Raising awareness about ‘disastrous’ lung disease
It’s a deadly disease that has no cure, and a diagnosis can be devastating.
Calgarians gathered at City Hall on Tuesday to learn more about Idiopathic Pulmonary Fibrosis, or IPF, a rare lung disease that affects an estimated 4,700 Albertans, including 1,200 Calgarians.
“It’s a disastrous diagnosis,” said Robert Davidson, the president of the Canadian Pulmonary Fibrosis Foundation. “There are only two options: death or a lung transplant.”
Davidson established the foundation after being diagnosed with IPF and receiving a lung transplant in 2010.
“When people are given a diagnosis of IPF, (it’s) scary. It’s like being told you have cancer,” said Charlene Fell, clinical associate professor of medicine at the University of Calgary.

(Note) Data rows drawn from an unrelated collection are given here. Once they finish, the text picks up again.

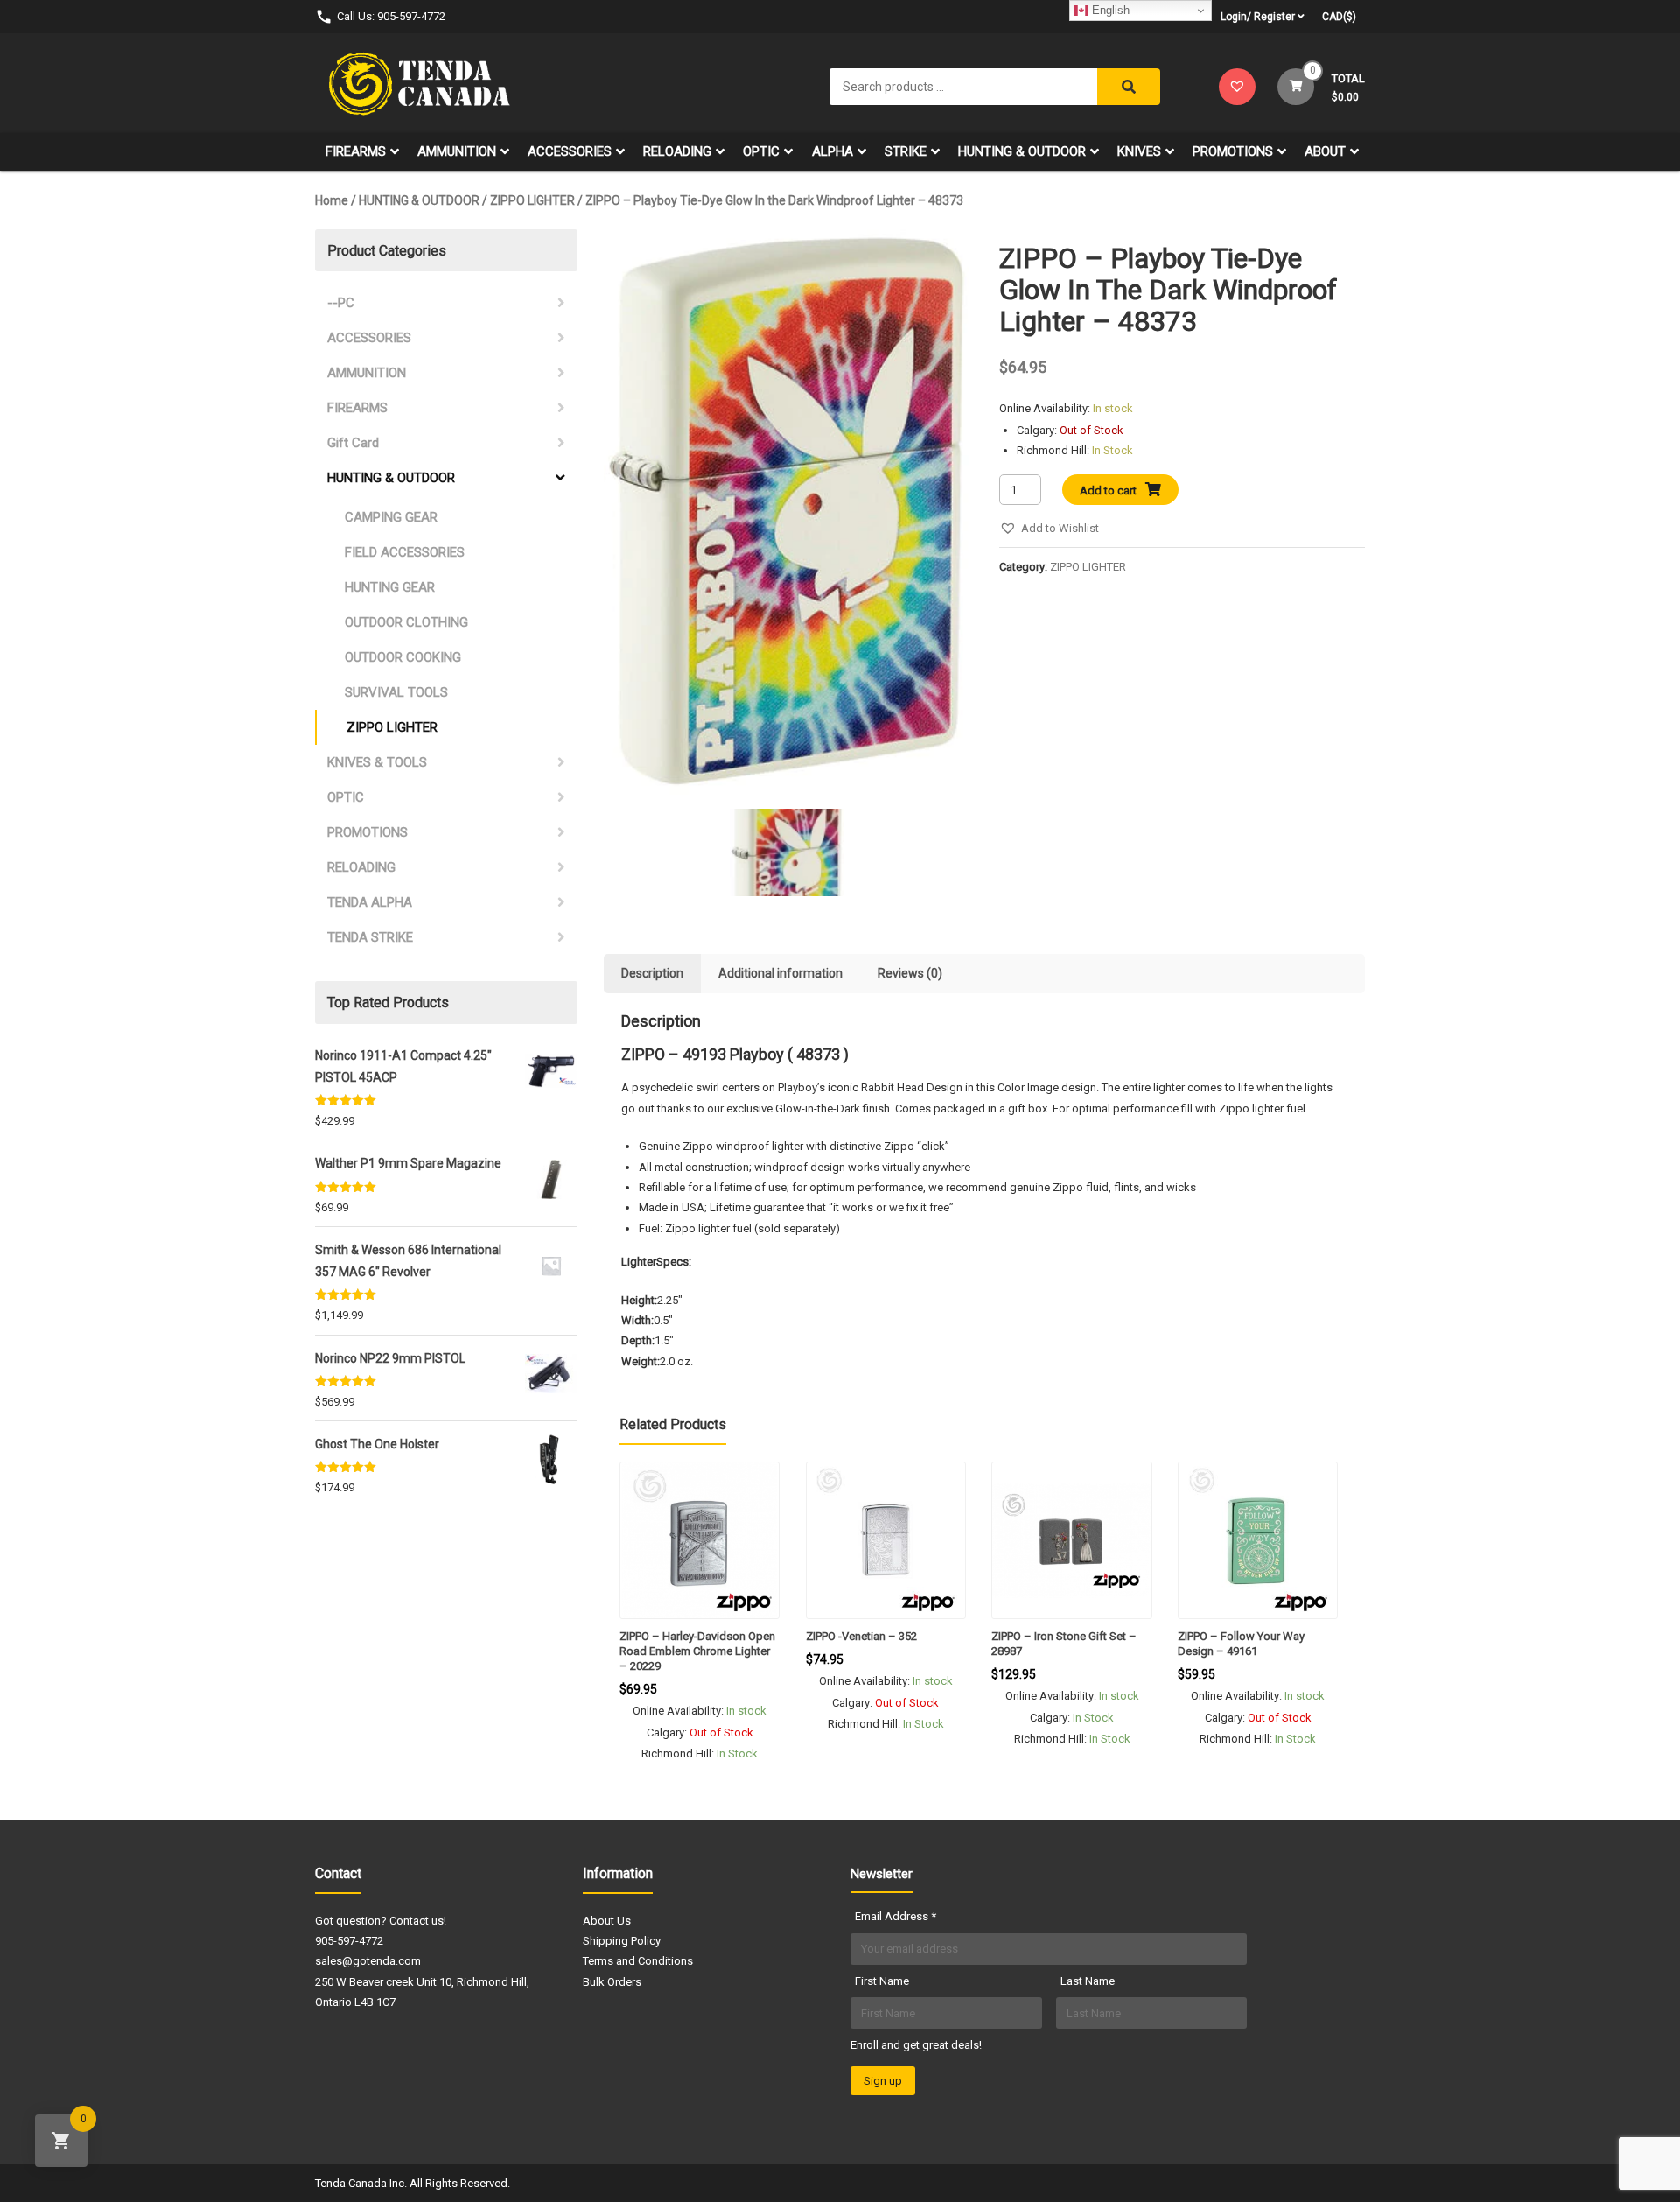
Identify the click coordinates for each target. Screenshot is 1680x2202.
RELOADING (677, 151)
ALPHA (832, 151)
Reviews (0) (910, 973)
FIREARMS (356, 151)
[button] (1049, 528)
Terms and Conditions (638, 1960)
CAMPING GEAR (391, 517)
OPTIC (761, 151)
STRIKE (906, 151)
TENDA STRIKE (370, 937)
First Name (882, 1981)
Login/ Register (1258, 17)
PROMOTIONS (1233, 151)
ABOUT (1325, 151)
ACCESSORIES (570, 151)
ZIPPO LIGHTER (532, 200)
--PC (340, 303)
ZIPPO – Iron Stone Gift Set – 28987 (1064, 1644)
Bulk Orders (612, 1981)
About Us (607, 1920)
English (1109, 10)
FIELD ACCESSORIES (405, 552)
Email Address (895, 1916)
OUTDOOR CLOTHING (406, 622)
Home (331, 200)
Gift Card (353, 443)
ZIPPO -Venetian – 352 (861, 1636)
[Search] (1128, 86)
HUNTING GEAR (390, 587)
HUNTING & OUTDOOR (1022, 151)
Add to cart (1108, 490)
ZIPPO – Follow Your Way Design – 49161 (1241, 1644)
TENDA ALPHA (369, 902)
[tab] (652, 973)
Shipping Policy (622, 1940)
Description (652, 973)
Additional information (780, 973)
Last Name (1087, 1981)
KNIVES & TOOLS (377, 762)
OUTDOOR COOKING (403, 657)
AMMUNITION (456, 151)
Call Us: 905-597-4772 (391, 16)
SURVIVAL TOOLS (396, 692)
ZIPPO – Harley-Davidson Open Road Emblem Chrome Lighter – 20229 (697, 1651)
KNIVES (1139, 151)
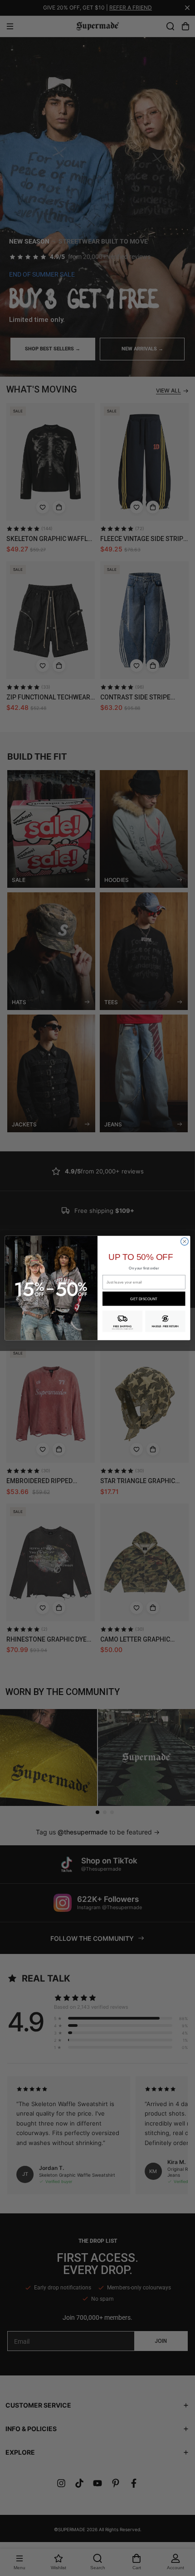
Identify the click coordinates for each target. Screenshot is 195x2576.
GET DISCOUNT (143, 1299)
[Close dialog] (185, 1241)
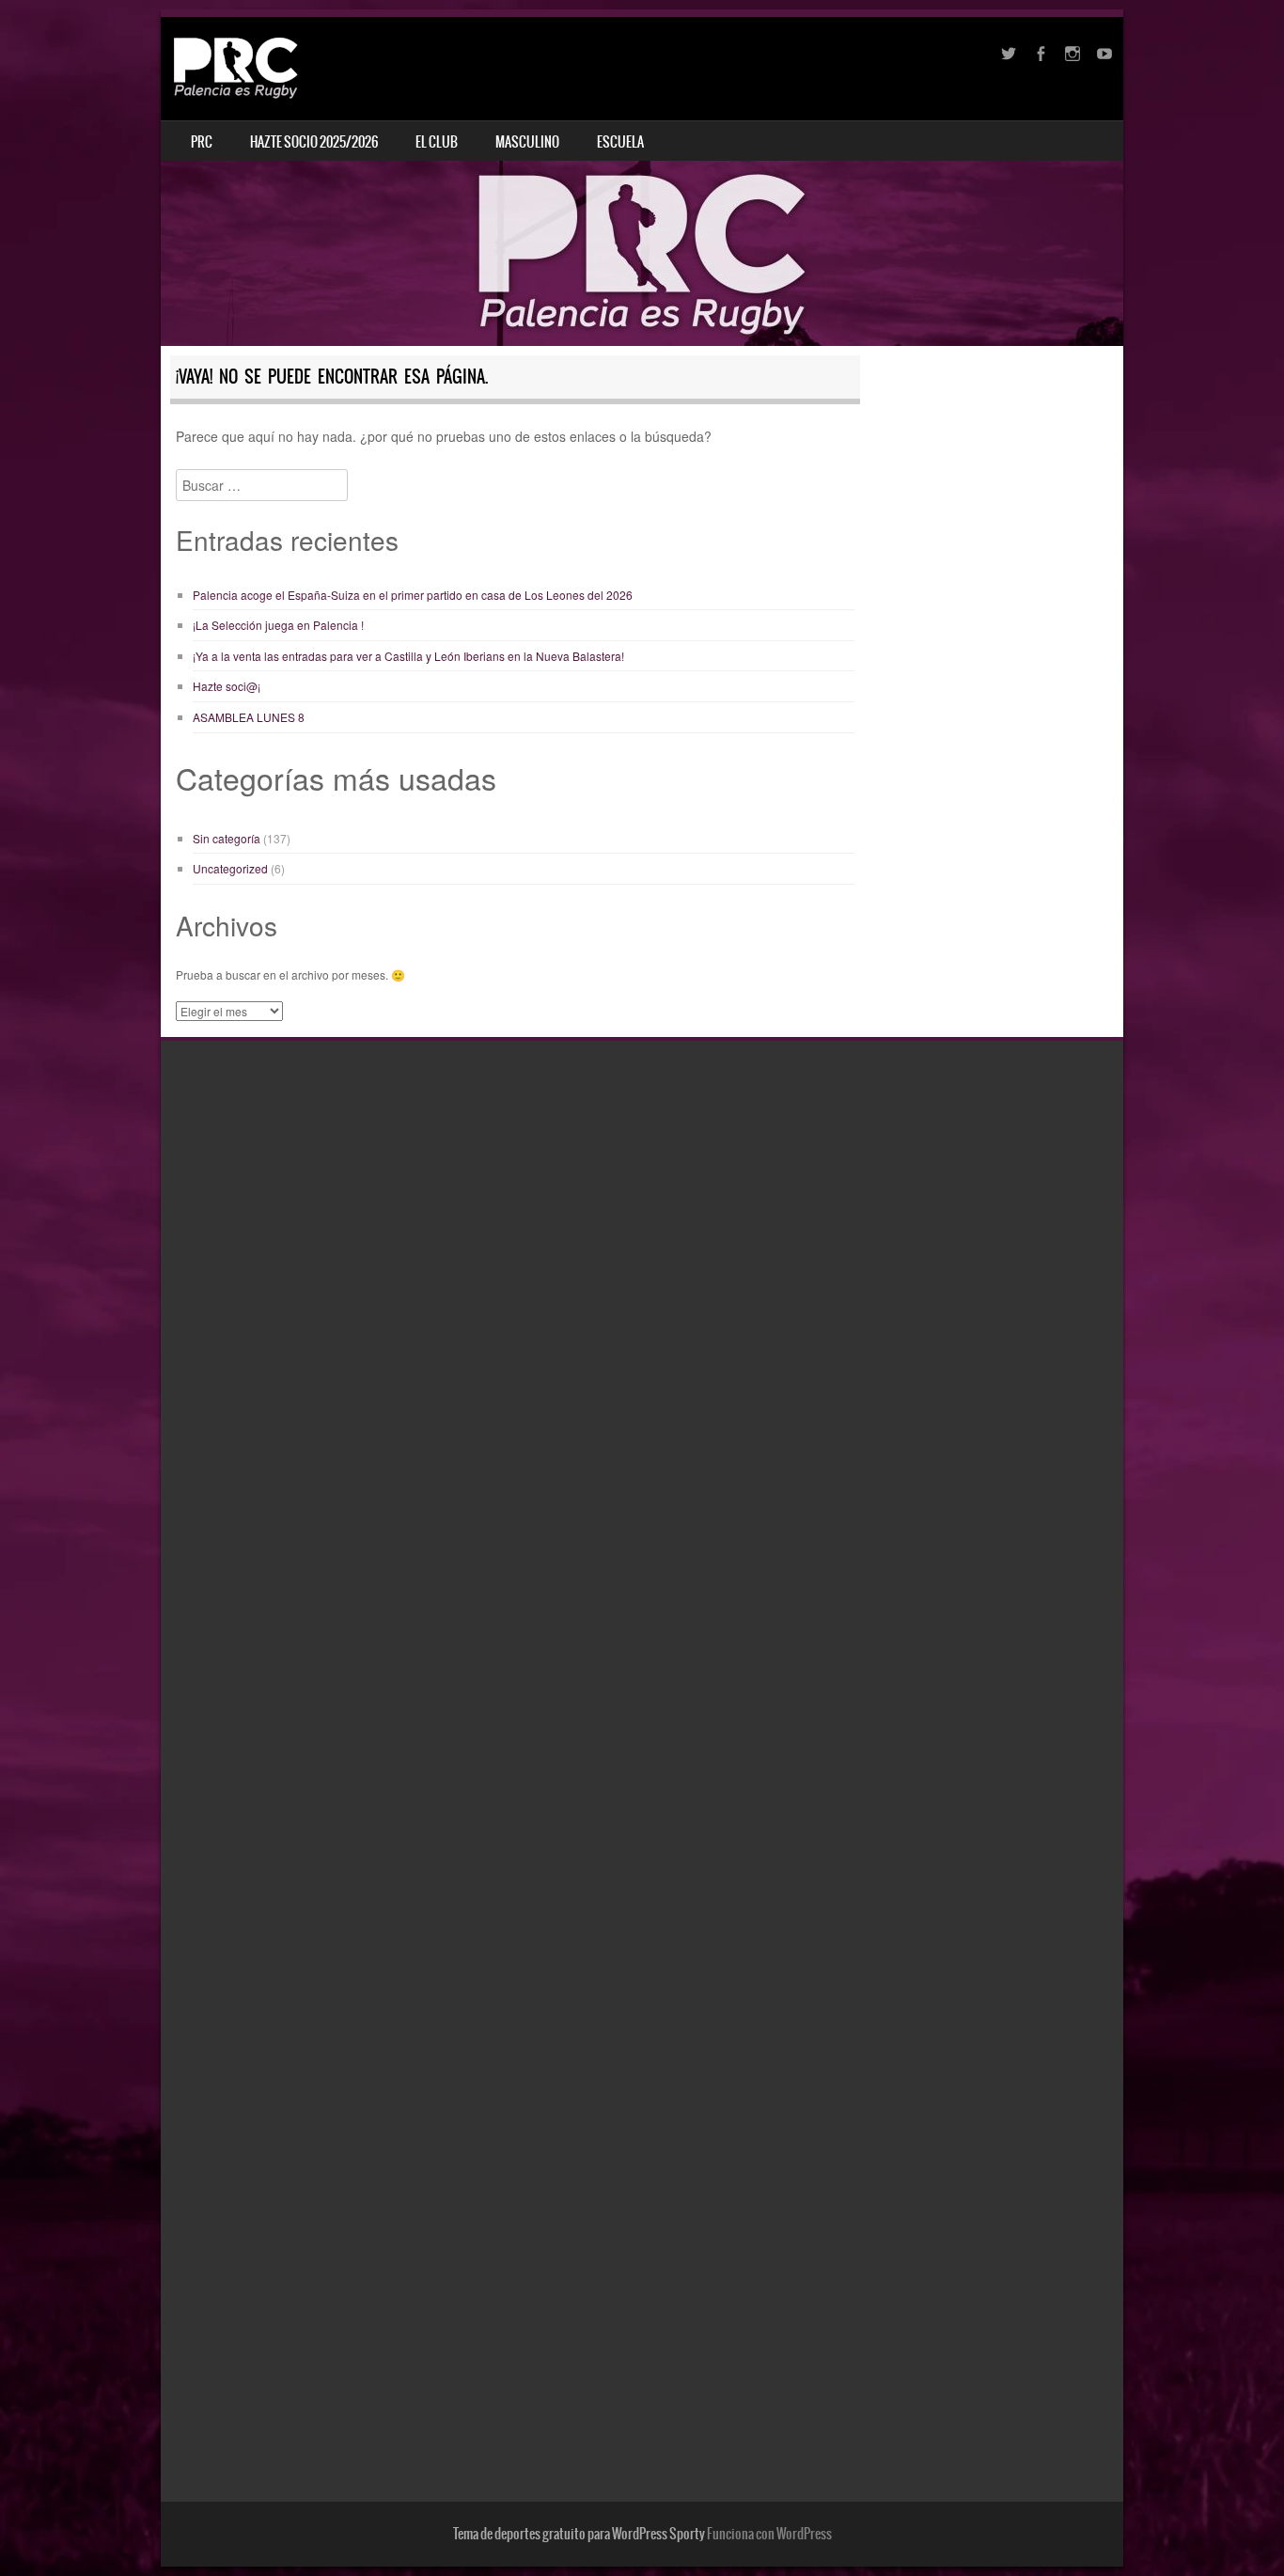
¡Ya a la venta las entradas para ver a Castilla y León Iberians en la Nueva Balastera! (408, 656)
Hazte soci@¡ (226, 686)
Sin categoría (226, 838)
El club (436, 142)
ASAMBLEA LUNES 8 (249, 717)
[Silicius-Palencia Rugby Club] (236, 68)
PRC (201, 142)
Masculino (527, 142)
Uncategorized (230, 868)
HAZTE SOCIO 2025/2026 (314, 142)
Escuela (620, 142)
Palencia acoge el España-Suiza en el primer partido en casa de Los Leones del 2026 (413, 595)
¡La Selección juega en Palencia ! (278, 625)
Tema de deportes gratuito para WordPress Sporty (579, 2533)
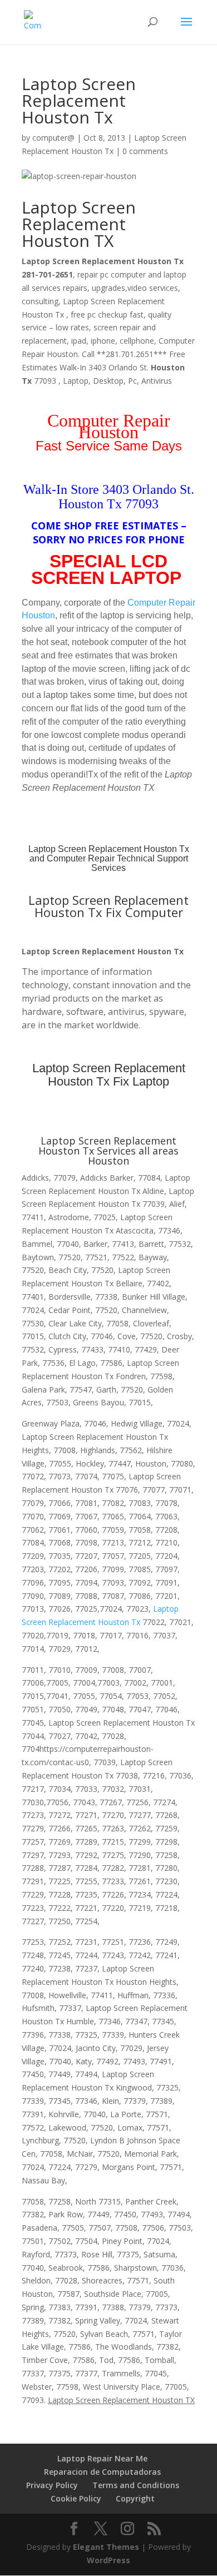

“The difference between IPF and cancer is that everyone knows about cancer, but nobody knows about IPF. It’s hard to have your friends and family understand what you’re going through when nobody really knows about the disease.”
Alongside the Pulmonary Fibrosis Society of Calgary, Davidson’s CPFF is hoping to educate more Canadians about IPF during September, which is Pulmonary Fibrosis awareness month.
Pulmonary Fibrosis describes 200 different kinds of scarring diseases of the lung, and IPF is one of them. “It’s the one that is the terrifying diagnosis,” said Fell. “It’s the one that’s more aggressive. You don’t have a cure. We have some treatment options but we don’t have a cure.”
Doctors don’t yet know what causes the fatal lung disease with a median survival of three to five years from diagnosis.
Alongside Mayor Naheed Nenshi, Davidson honoured Fell and registered nurse Kirk Mathison on Tuesday for making a difference in the lives of IPF patients and their families.